Consigne: Extrayez sans rien modifier, dans le texte sur la feuille de coca ci-dessous, le passage qui va de « En accord avec » jusqu'à « du gouvernement bolivien. ».

Texte de l'exercice:
+++
Selon la Convention Unique de 1961, les seuls qui peuvent utiliser les feuilles de coca légalement sont les entreprises pharmaceutiques qui s’en servent comme matière première pour la fabrication de la cocaïne médicale, un anesthésique, et la firme Coca-Cola qui continue d’utiliser la feuille pour ses agents de sapidité qui donnent un goût si particulier à la boisson.
Les seuls pays qui ont présenté des objections à la demande d’amendement du gouvernement bolivien ont été l’Egypte, la Macédoine et la Colombie mais ils les ont déjà retirées. Cependant, nous savons que les Etats-Unis cherchent l’appui d’autres gouvernements pour faire objection à l’amendement proposé par la Bolivie.
En accord avec les rapports issus des réunions du “Groupe Horizontale des Drogues” ( le comité responsable pour la politique des drogues de l’UE) les Etats-Unis seraient en train de préparer un groupe de pays “amis de la Convention” pour s’opposer à la proposition du gouvernement bolivien.
Quelques pays de l’UE, parmi lesquels le Royaume-Uni, la Suède et la Belgique sont disposés à appuyer la position des Etats-Unis, entre autre parce que ” si la demande de la Bolivie est acceptée, elle créera un précédent et menacera la Convention de 1961 ainsi que la crédibilité politique de l’UE concernant les drogues et le narcotrafic “.
Toutefois, présenter des objections à la proposition bolivienne implique une violation flagrante de la Déclaration des Nations-Unies sur les droits des Peuples Indigènes adoptée en 2007, qui reconnaît le droit des peuples indigènes à “maintenir, contrôler, protéger et développer son héritage culturel, ses savoirs et son expression traditionnelle.”
Il n’existe aucun document scientifique sérieux qui apporterait la preuve que la consommation de feuilles de coca a des effets négatifs sur la santé physique ou mentale de l’être humain. Au contraire, un bon nombre de rapports d’experts andins et internationaux affirme que cette consommation a des effets bénéfiques pour le corps et apporte bien-être au consommateur.
L’opposition éventuelle de l’Europe à la proposition bolivienne est orientée par des motifs extérieurs à la thématique de la coca. Les vraies raisons sont liées à la peur de ce qui pourrait se passer concernant la Convention Unique lorsque l’on aura reconnu officiellement qu’elle contient des erreurs.
Si l’ONU était obligée d’admettre que la prohibition internationale de plantes comme la coca, le cannabis ou le pavot est fondée sur des erreurs, alors la base de la politique des drogues dans pratiquement tous les pays du monde se volatiliserait.
+++
Données:
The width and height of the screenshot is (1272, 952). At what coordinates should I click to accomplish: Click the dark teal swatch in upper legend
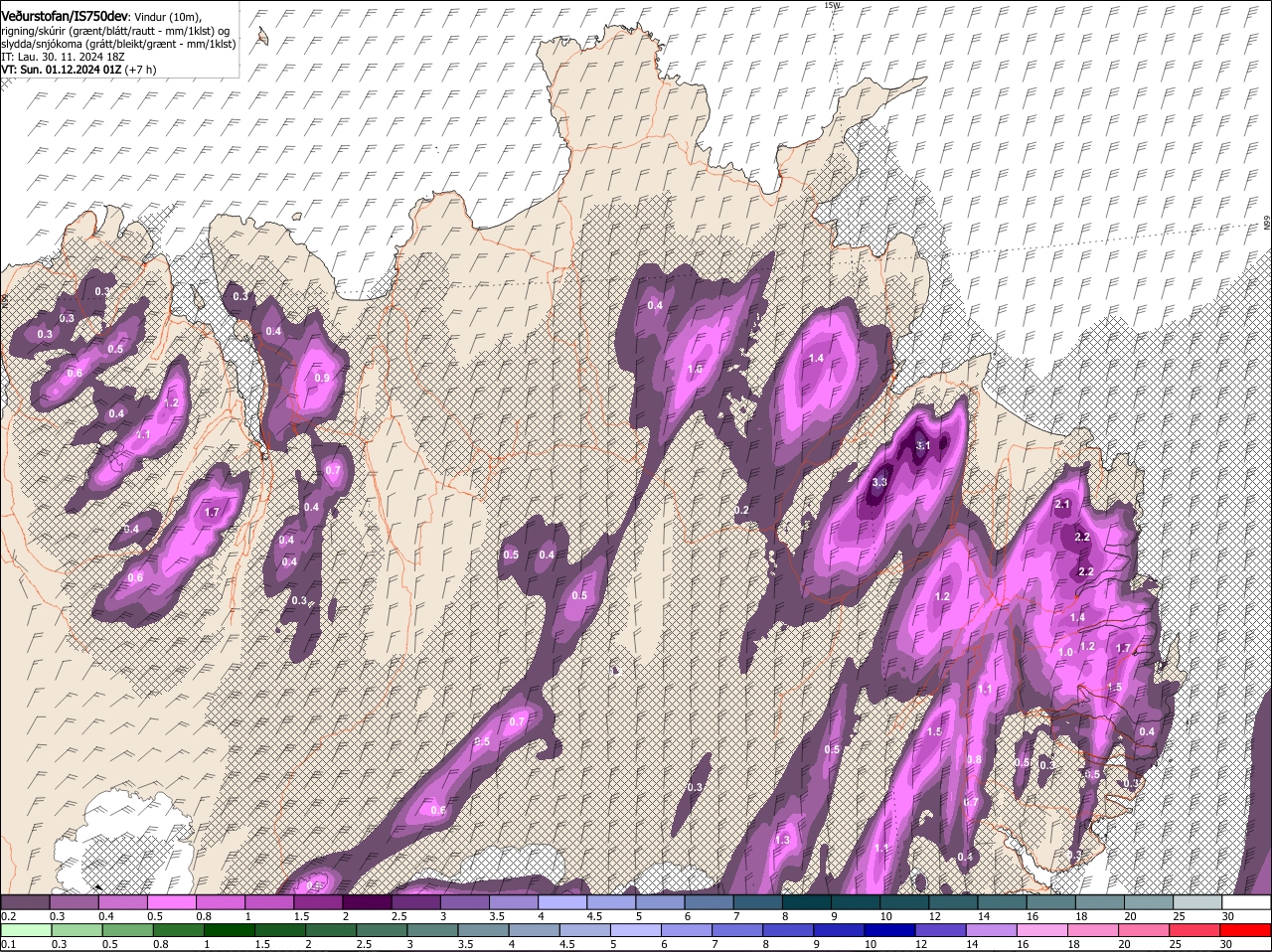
+++
Résultat:
En accord avec les rapports issus des réunions du “Groupe Horizontale des Drogues” ( le comité responsable pour la politique des drogues de l’UE) les Etats-Unis seraient en train de préparer un groupe de pays “amis de la Convention” pour s’opposer à la proposition du gouvernement bolivien.